Entretanto, afirma, dentro desse contexto, o indivíduo não perde sua identidade pessoal e sua autonomia. “A luta contra a colonização na África se baseia justamente no reconhecimento da autonomia individual. No caso da colonização, essa luta se manifesta como um povo que defende e reafirma seu direito como grupo à autonomia ou à liberdade”, explica.
Segundo Ramose, sua luta atual é que o ubuntu tenha uma “presença real e visível” na Constituição sul-africana, a exemplo do que aconteceu no Equador e na Bolívia com relação aos princípios do sumak kawsay . Nesse sentido, para outras culturas, o ubuntu pode “enfatizar a importância vital de levar o ‘Nós’ a sério”. Ou seja, na prática, um polílogo entre culturas e tradições para uma melhor compreensão mútua e a defesa da vida humana.
Mogobe Bernard Ramose é professor de filosofia da Universidade da África do Sul – Unisa e diretor do Centro de Aprendizagem Regional da Unisa, em Adis Abeba, na Etiópia. Doutor em filosofia pela Katholieke Universiteit Leuven, da Bélgica, desenvolve sua pesquisa nos campos da filosofia africana e da filosofia da política, direito e relações internacionais. Trabalhou na Universidade do Zimbábue e de Venda, na África, assim como na Tilburgh University, na Holanda. É autor, dentre outros, de African philosophy through ubuntu (Mond Books, 1999).
Confira a entrevista.
IHU On-Line – Qual é o significado de ubuntu?
Mogobe Ramose – Ubuntu é um termo que se encontra em várias línguas banto.
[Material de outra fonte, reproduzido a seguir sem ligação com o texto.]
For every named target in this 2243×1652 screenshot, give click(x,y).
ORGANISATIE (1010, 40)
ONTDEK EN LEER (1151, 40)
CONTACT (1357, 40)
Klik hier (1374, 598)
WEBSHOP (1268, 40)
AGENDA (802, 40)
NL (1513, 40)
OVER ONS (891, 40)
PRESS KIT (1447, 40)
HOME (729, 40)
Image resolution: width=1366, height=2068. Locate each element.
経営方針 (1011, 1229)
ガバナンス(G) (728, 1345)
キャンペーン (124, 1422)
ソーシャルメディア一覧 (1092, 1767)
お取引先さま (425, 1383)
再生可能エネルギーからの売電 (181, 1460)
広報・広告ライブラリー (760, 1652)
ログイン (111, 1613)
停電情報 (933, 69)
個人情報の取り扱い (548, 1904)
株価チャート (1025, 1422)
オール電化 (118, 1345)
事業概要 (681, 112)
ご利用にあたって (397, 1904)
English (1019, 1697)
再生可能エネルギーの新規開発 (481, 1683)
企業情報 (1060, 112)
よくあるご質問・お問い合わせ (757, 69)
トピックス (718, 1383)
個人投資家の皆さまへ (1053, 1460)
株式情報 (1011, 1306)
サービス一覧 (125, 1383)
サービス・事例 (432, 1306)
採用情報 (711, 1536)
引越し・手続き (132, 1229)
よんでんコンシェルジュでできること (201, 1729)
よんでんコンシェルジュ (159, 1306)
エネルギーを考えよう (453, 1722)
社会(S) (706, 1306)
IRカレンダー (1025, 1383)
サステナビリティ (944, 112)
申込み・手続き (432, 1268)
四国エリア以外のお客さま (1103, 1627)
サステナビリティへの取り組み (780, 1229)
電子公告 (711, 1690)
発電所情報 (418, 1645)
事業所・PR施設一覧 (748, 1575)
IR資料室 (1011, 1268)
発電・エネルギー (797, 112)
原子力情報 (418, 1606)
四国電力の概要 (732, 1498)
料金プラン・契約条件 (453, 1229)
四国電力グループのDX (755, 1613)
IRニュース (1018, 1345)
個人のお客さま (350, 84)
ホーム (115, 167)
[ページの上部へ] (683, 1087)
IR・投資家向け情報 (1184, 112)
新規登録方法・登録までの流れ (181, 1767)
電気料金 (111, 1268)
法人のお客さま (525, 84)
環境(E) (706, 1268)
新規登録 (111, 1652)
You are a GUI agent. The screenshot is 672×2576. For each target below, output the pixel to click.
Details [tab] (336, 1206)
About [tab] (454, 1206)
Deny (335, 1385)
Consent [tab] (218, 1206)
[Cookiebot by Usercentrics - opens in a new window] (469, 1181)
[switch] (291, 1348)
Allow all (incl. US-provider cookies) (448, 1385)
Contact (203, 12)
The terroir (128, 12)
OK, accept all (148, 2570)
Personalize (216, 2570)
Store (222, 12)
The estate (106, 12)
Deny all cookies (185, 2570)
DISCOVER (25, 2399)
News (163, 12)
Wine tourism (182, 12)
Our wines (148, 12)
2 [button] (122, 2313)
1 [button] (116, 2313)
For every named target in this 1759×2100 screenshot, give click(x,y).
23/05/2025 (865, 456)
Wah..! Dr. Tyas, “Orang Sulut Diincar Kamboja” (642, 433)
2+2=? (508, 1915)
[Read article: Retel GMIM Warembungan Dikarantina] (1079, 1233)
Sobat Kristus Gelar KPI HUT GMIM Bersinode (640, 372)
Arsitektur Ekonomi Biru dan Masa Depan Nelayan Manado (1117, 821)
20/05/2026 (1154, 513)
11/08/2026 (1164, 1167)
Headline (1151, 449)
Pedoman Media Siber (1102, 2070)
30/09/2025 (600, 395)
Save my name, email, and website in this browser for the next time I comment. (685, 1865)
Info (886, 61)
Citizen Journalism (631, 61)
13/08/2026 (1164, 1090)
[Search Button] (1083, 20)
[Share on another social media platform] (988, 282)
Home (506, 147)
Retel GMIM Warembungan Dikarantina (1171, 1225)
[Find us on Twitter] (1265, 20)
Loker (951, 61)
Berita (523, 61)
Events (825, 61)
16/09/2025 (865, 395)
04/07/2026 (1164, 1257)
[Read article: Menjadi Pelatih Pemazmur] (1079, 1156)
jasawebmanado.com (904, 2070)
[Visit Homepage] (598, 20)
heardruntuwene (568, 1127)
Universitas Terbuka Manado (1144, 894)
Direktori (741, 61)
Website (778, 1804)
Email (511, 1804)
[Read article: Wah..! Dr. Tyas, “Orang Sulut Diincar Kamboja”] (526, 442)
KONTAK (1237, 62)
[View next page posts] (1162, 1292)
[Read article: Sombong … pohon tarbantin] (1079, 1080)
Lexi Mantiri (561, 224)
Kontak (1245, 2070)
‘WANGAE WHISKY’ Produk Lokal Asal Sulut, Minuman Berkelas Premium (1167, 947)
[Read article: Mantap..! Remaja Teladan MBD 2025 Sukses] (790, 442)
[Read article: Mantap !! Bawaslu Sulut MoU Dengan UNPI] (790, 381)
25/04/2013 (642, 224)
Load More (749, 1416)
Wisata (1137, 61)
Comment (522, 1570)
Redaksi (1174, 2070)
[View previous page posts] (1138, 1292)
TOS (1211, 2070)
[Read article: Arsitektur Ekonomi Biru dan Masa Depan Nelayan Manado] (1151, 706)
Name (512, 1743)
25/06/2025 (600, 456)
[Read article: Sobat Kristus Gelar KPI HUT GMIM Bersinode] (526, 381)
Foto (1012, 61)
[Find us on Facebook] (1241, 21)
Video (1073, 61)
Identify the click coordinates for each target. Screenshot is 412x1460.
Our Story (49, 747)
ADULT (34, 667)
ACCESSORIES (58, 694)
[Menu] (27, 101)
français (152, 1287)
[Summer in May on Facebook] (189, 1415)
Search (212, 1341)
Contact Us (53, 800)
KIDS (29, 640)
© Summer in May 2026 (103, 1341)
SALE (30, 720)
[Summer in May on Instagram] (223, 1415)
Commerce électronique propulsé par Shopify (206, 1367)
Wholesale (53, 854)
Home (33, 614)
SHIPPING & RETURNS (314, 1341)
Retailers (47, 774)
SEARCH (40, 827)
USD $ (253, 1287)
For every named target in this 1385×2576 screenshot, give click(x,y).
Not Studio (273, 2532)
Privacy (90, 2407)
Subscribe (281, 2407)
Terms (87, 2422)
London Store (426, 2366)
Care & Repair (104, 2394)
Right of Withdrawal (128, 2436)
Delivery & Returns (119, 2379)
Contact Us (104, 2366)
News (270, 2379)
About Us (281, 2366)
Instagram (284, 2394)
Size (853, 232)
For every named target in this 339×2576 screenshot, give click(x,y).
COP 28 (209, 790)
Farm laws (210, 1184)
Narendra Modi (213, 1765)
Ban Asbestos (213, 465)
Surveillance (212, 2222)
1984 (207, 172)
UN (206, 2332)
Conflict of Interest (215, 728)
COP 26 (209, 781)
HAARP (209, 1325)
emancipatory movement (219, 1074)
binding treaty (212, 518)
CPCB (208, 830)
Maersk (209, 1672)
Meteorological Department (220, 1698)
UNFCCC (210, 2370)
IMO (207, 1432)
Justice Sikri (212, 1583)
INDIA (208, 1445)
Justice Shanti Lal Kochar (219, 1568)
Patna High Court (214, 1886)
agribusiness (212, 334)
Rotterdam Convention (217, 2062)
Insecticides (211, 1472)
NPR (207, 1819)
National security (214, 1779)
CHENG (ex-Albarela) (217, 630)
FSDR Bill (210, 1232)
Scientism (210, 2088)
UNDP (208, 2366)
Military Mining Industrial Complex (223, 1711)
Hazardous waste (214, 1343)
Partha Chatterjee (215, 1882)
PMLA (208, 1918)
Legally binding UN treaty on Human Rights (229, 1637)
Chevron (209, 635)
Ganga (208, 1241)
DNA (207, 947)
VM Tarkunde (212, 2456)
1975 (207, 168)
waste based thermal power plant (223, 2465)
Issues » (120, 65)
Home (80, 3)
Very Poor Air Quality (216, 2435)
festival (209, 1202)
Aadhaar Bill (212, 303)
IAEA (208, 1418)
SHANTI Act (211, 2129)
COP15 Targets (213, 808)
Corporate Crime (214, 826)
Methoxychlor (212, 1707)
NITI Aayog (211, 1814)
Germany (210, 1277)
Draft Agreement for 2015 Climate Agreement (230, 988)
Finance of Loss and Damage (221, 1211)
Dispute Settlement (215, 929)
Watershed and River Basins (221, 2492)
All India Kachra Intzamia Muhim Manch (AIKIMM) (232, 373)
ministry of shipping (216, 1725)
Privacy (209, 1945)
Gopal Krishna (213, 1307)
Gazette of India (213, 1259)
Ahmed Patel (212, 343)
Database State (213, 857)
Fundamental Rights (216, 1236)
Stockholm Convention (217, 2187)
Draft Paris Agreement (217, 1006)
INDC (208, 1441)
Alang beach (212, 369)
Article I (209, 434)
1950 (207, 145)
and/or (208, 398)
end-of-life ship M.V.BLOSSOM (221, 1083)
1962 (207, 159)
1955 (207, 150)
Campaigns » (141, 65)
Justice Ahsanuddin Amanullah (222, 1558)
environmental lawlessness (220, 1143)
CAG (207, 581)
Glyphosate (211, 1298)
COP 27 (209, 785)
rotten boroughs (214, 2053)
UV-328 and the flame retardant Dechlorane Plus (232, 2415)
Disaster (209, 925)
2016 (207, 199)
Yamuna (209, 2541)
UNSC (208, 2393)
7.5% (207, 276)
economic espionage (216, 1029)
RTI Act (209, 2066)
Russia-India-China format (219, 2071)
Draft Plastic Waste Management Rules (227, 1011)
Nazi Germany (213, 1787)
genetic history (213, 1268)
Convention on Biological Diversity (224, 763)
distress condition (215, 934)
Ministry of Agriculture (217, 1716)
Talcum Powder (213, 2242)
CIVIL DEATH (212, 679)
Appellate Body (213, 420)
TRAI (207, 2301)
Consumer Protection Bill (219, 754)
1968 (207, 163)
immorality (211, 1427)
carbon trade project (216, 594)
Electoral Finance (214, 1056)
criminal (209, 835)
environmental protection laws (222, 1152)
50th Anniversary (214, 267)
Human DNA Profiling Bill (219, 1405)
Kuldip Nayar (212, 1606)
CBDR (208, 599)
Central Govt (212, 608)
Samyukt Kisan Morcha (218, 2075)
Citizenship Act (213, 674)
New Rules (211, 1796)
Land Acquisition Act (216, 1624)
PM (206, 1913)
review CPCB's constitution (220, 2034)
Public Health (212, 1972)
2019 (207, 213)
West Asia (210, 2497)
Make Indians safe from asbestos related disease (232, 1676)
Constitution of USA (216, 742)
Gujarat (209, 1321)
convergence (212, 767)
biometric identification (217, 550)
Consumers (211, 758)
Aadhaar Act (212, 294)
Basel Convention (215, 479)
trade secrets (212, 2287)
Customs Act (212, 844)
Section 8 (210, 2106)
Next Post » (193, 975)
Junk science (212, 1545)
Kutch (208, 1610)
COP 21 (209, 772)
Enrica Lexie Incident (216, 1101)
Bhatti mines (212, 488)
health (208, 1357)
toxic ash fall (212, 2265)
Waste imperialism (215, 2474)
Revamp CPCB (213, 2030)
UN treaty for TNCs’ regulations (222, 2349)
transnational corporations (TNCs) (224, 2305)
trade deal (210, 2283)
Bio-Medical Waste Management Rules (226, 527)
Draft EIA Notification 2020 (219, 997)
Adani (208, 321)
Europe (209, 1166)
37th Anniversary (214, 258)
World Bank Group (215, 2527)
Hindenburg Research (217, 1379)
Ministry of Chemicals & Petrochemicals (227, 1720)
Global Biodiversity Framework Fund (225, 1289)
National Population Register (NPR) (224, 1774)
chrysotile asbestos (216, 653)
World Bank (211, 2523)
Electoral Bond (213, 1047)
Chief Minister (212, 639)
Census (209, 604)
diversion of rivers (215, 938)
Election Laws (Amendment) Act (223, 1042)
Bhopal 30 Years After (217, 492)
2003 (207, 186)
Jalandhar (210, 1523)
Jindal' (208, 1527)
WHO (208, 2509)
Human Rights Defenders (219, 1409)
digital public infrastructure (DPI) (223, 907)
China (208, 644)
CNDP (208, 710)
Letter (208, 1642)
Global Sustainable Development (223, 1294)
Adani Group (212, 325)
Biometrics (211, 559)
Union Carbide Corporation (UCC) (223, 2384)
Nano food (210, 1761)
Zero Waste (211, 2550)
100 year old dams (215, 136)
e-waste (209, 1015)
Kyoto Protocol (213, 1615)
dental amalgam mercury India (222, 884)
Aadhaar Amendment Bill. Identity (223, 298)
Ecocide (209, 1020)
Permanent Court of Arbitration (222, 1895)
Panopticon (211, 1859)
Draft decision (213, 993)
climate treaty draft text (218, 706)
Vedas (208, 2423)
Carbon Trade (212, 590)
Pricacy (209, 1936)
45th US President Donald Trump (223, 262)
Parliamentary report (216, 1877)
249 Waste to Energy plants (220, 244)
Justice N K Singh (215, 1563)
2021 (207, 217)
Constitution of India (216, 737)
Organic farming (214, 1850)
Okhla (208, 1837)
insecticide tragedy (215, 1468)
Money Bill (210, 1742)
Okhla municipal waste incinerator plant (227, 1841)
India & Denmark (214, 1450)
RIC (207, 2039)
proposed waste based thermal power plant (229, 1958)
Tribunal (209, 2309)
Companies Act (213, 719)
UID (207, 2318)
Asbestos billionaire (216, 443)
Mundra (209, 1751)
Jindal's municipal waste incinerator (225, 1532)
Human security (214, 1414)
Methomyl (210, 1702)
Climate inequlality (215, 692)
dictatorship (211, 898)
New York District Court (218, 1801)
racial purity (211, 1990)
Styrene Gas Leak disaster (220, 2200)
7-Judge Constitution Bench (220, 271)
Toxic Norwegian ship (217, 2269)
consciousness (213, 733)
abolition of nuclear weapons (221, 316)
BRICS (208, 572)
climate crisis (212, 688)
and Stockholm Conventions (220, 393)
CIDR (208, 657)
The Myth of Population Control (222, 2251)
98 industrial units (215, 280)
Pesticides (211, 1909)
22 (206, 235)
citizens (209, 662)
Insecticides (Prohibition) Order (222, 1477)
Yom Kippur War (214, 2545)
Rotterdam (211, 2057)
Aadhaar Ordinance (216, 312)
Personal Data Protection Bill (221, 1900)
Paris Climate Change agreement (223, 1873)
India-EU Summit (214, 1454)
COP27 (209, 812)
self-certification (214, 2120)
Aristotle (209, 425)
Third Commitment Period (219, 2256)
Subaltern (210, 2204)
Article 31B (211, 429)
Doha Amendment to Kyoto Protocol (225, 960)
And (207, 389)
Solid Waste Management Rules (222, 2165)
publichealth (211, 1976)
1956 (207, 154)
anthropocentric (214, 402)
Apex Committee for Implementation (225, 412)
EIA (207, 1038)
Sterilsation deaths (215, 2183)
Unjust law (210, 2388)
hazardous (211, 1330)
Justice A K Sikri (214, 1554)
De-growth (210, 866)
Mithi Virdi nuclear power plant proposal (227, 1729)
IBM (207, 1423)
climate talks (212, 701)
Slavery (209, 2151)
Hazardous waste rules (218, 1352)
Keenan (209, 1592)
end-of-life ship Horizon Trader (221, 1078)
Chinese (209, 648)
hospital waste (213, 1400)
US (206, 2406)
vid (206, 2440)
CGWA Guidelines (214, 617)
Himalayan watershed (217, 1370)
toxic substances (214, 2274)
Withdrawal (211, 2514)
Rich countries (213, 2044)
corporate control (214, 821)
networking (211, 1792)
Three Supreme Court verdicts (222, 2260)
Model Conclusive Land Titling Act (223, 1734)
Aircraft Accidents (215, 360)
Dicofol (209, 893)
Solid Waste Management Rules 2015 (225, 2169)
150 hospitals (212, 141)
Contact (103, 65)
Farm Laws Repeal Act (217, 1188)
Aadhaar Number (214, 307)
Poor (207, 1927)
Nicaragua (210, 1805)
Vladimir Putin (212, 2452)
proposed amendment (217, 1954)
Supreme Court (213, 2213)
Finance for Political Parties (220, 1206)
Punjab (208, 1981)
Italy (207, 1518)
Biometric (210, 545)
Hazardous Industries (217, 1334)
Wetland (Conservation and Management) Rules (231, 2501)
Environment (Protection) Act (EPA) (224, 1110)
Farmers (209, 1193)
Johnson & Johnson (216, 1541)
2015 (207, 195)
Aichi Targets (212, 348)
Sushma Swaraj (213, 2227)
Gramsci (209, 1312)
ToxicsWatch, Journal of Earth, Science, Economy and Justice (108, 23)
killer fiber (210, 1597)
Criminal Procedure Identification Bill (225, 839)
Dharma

Trata-se de duas palavras em uma, a saber: “ubu” e “ntu” no grupo nguni de línguas; botho, “bo” e “tho”, no grupo sotho de línguas; e hunhu, “hu” e “nhu” em xona.
É um conceito filosófico no sentido comum da filosofia como amor à sabedoria. Mas é também um conceito filosófico no sentido estreito da filosofia como disciplina acadêmica. Nesta última acepção, o ubuntu tem três sentidos inter-relacionados básicos: como uma 1) ontologia, 2) epistemologia e 3) ética.
IHU On-Line – Quais são as origens culturais e históricas do ubuntu?
Mogobe Ramose – A linguagem e o pensamento andam de mãos dadas. O pensamento é o instrumento para o cultivo e a construção da cultura. Assim, a linguagem – na acepção ampla de fala, ação e escrita – é a fonte do ubuntu. É comum pensar que as culturas da África indígena ao sul do deserto do Saara são principalmente orais, isto é, desprovidas de escrita. Mas essa concepção é questionável, porque tem uma acepção restrita do significado da escrita e também porque não se aplica à totalidade da África subsaariana, já que a Etiópia, por exemplo, tem sua própria língua escrita, o amárico. A persistência dessa concepção questionável tornou a “tradição oral” como uma das fontes da filosofia ubuntu. Através do veículo da “tradição oral”, a cultura ubuntu e a história dos povos de língua banto continuam sendo transmitidas de uma geração a outra.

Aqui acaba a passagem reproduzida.